§ Supplied records:
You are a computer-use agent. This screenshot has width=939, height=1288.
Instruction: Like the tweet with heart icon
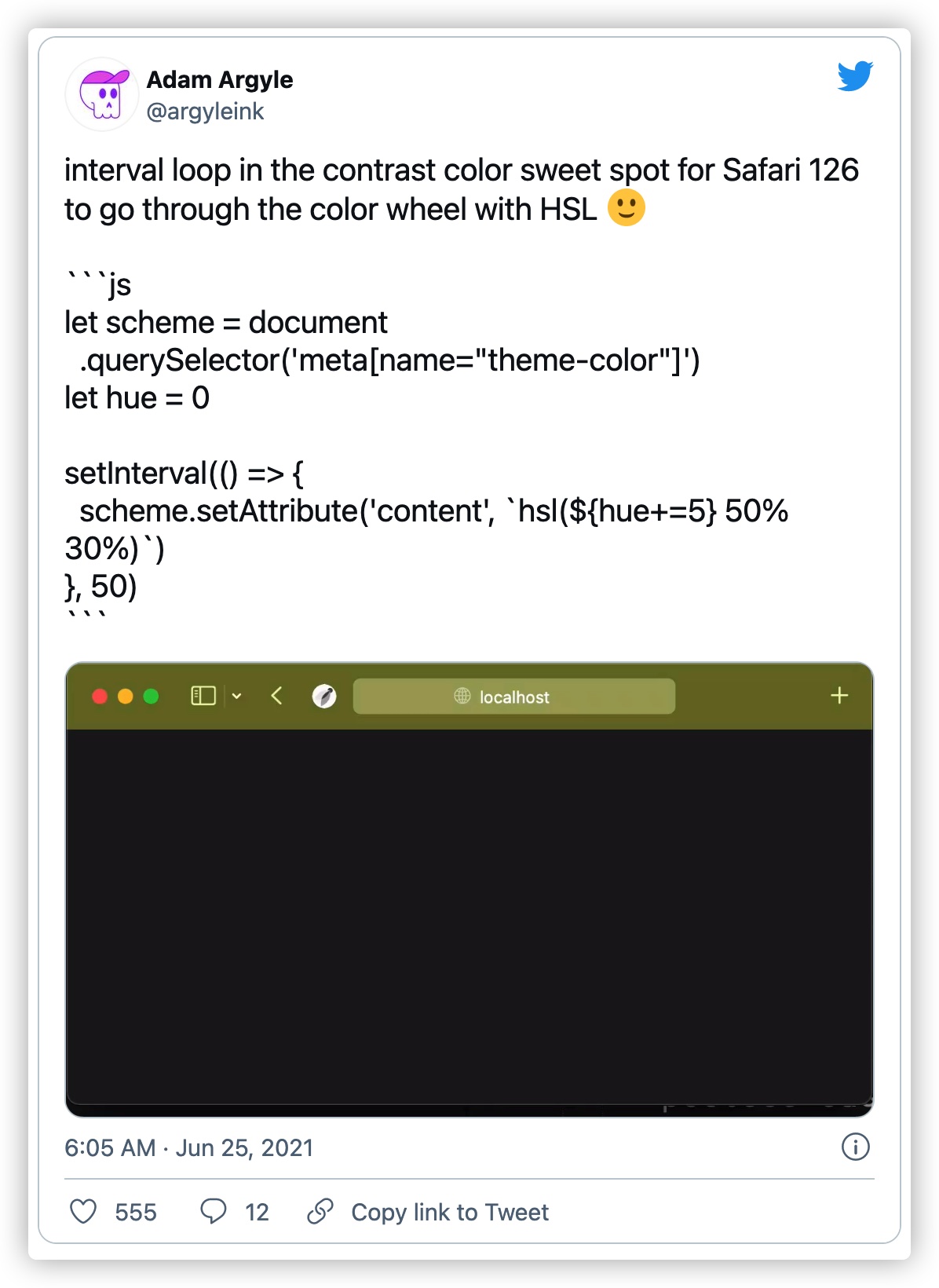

---

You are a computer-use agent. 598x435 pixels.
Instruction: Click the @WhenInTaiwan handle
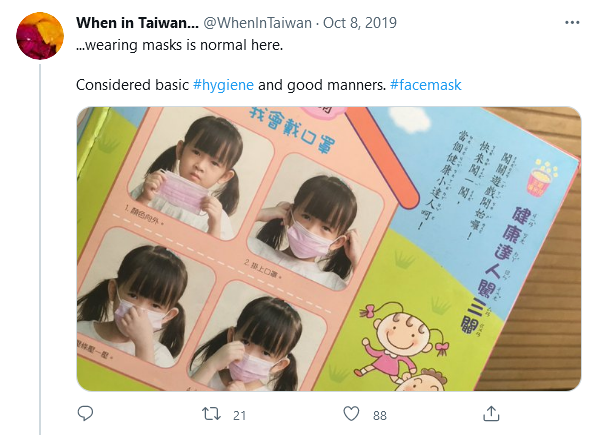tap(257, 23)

§ To do:
Find the lines above that hold "computer", then copy each of them.

§ Exercise solution:
You are a computer-use agent. This screenshot has width=939, height=1288.
You are a computer-use agent. 598x435 pixels.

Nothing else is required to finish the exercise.